Wildlife Garden – exciting news!

This year we have been working on revamping our wildlife garden with a team of Duke of Edinburgh Gold Award volunteers.  We have also been raising funds to replace the leaky pond liner and build a new – larger – pond dipping platform.

National Lottery grant

We are pleased to announce that we have been awarded £16,000 by the National Lottery Awards for All community fund.   £11,500 is to contribute towards the costs of the new pond liner, dipping platform and interpretative signage (the remainder is for new furniture for the Clubhouse).

Aviva Crowdfunder

We have been working with the Aviva Community Fund to crowdfund the remaining  £2,500 we need towards the costs of a new pond liner, dipping platform and hiring a digger to reprofile the shape of the pond (we’ve been advised that it needs shelves!).

Aviva will match fund any donations made – so if you donate £5 they will donate £5.  If you can help please visit our crowdfunder page https://www.avivacommunityfund.co.uk/p/revamping-the-wildlife-garden

What’s next?

Our volunteers will continue cutting back brambles, pruning hedges, sowing wildflower seeds and painting the bird hide as well as making new wildlife habitats over the coming months.  We hope to have a contractor renovate the pond and build a new pond dipping platform in the autumn.

 

 

The Wildlife Garden project

In 2007 we created our popular Wildlife Garden with grant funding from the National Lottery Awards for All programme.

The garden was created on part of the site where bee orchids had been found, adjacent to the small river.  You can find out more about how we created the garden here: Wildlife Garden » Dorset Road Allotments.

Every year the garden gets a little bit wilder and is host to lots of mammals, amphibians, lizards, insects and birds… not to mention a fox family that likes to sunbath next to the pond.

Unfortunately, after 18 years the wooden dipping platform is deteriorating and the pond needs a new liner.  The interpretative signs have also faded in the sun and brambles are trying to take over!

Fortunately we have a team of Duke of Edinburgh volunteers who have started to tame the garden and make it more welcoming.  On day one they have started to cut back brambles and lay new bark chipping on the paths.

We are also fundraising to build a new and bigger pond dipping platform as well as replace the liner and sub-liner.  We plan to have new interpretative signs made and some additional benches.  It’s also time for the native hedge around the perimeter to be ‘laid’.

There’s lots of work to do to reclaim the wildlife garden and ensure it can be safely used for the next 20 years!  Watch this space for fundraising activities and progress reports.

 

 

 

Dead Hedge

We have a new wildlife habitat on site that will help to reduce the amount of waste that we burn and support biodiversity.

We have created a ‘dead hedge’ along the riverbank opposite the Clubhouse.   This will replace the aging wooden fence with a new habitat.

Insects and invertebrates love rotting wood and the dead hedge will be a perfect home for them.

Insects and invertebrates are a vital part of a healthy garden.
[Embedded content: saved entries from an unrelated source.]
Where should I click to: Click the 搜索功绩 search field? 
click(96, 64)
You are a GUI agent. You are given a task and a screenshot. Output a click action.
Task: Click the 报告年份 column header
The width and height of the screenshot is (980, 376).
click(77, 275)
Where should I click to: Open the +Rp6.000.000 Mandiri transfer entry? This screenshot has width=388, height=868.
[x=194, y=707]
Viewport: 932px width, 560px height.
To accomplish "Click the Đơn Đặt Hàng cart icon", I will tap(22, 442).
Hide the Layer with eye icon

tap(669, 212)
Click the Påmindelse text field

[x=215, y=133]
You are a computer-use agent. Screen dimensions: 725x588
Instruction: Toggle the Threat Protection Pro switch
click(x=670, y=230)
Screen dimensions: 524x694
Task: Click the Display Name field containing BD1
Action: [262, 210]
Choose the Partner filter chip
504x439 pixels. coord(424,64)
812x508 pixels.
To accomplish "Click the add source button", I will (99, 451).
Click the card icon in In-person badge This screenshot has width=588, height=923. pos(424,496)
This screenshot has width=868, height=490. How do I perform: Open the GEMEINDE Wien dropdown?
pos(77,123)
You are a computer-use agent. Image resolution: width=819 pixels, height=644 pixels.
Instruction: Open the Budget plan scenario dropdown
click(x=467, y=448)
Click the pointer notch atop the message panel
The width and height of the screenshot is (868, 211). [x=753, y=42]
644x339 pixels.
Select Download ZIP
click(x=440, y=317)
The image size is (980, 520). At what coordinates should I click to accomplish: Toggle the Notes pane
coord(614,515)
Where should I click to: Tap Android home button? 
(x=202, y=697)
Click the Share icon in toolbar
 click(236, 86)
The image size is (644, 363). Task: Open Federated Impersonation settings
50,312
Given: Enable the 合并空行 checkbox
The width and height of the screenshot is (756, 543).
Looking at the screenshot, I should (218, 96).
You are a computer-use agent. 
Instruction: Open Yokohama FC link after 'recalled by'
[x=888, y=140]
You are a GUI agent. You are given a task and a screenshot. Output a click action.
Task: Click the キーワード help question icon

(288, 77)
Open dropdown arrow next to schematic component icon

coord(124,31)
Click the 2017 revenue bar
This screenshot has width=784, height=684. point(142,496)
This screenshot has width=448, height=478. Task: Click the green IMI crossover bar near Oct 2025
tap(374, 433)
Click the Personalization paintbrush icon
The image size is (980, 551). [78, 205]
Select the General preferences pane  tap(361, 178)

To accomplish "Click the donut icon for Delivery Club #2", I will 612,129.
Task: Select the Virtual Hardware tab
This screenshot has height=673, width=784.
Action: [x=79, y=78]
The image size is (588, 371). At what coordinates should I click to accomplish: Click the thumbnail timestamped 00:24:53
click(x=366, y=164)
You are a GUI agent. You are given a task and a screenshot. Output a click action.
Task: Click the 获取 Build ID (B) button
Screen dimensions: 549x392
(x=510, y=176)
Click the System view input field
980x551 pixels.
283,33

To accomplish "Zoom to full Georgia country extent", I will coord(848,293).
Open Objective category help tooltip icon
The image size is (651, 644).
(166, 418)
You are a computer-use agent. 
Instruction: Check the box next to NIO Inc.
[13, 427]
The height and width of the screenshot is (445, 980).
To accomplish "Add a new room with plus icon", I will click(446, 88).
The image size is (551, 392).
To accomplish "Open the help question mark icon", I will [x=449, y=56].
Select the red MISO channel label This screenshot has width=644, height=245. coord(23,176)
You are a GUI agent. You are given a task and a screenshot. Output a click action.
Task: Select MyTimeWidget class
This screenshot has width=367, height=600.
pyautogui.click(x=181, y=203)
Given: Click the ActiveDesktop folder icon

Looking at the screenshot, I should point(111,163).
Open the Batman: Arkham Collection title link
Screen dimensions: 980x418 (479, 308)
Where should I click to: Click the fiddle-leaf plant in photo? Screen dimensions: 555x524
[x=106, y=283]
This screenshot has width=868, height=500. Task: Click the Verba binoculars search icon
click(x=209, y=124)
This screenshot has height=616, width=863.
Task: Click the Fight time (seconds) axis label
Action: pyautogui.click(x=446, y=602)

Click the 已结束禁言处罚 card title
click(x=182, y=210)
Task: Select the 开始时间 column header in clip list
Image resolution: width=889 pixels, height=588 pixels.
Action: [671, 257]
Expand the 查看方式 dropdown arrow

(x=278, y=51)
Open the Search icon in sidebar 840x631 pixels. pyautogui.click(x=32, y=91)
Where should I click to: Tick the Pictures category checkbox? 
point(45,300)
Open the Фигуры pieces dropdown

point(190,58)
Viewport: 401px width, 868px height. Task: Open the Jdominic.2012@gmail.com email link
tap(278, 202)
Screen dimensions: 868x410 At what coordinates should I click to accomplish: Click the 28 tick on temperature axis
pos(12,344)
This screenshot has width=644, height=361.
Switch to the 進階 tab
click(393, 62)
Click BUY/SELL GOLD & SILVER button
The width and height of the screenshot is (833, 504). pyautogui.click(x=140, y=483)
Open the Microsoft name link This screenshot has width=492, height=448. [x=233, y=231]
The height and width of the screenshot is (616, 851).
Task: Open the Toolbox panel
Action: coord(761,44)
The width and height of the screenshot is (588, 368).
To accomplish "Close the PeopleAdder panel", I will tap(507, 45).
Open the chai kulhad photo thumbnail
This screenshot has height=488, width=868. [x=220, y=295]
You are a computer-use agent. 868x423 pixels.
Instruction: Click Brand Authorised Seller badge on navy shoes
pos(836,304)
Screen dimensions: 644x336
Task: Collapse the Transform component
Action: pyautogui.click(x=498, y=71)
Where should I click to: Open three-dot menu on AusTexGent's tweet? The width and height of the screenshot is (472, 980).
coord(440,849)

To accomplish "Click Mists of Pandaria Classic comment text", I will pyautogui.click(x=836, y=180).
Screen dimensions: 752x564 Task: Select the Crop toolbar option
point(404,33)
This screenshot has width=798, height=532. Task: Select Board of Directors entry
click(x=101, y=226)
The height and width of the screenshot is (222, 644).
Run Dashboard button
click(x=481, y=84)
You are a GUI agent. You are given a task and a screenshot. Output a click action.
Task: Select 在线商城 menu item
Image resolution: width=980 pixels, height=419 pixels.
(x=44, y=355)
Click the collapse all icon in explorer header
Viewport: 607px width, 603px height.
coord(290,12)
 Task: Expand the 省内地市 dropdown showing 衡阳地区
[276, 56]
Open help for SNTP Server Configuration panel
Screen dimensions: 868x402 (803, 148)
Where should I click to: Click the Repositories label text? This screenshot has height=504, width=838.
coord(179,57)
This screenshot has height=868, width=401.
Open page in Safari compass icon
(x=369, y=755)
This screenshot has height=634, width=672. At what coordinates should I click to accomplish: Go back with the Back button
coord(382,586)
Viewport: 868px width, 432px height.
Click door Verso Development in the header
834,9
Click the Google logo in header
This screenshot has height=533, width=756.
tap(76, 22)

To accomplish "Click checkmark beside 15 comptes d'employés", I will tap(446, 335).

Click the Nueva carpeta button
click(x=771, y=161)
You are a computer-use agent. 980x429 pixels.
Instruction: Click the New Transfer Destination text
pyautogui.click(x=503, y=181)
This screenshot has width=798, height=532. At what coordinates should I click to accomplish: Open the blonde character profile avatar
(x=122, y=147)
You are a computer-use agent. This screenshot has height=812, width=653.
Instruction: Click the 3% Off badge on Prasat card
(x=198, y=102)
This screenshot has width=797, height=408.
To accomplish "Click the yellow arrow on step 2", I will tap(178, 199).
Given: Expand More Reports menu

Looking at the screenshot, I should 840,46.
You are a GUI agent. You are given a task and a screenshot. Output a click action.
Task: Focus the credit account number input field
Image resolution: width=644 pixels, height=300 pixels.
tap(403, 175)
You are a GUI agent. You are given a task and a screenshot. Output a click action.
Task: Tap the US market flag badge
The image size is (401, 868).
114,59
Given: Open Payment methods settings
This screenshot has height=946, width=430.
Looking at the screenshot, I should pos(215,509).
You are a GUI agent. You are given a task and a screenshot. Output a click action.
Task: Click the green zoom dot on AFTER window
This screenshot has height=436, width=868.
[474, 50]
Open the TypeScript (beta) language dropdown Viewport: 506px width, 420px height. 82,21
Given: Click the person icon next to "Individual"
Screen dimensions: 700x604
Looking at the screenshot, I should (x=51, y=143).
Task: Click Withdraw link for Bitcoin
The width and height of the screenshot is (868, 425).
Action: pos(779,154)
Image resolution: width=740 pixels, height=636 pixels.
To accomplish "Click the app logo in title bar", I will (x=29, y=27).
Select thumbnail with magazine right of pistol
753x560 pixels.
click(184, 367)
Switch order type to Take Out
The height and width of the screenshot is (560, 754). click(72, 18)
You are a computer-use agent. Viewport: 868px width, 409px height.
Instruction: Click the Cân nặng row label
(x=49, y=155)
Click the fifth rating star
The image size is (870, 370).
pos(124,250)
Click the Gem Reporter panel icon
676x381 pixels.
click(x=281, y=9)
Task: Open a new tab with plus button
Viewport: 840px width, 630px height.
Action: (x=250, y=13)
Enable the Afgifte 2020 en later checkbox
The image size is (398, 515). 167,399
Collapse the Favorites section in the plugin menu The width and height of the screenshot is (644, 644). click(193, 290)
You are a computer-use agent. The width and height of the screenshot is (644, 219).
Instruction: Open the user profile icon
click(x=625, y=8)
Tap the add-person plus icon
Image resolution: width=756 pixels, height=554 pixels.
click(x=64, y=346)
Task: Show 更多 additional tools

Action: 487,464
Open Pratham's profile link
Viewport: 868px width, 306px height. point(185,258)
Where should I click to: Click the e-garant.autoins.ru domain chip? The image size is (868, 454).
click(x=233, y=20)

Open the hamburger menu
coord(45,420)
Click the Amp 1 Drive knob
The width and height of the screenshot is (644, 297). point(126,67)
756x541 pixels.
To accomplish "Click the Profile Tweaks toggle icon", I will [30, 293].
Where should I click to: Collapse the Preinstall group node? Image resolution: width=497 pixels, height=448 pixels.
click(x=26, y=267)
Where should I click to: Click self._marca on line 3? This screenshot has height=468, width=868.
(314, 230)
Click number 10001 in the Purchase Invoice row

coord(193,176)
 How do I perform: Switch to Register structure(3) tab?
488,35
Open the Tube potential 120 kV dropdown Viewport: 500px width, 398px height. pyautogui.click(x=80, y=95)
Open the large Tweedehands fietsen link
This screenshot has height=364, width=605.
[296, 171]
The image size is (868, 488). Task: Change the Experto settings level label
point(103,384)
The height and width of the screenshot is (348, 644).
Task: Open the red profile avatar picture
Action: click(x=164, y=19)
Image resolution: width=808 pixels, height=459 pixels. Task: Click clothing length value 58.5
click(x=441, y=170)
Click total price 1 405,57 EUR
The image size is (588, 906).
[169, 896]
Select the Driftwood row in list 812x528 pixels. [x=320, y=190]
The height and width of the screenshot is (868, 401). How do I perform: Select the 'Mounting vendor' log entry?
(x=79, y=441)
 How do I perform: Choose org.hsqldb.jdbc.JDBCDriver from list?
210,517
They help pollinate flowers and crops, They eat pests and are food for larger animals (such as small mammals hedgehogs and birds), They also help to recycle nutrients and improving the soil.

The fence was created by our members on Community Spruce days using stakes pollarded from a tree in the wildlife garden, together with recycled fencing wire.

Members are asked to put their woody waste on the dead hedge rather than taking it to the bonfire area.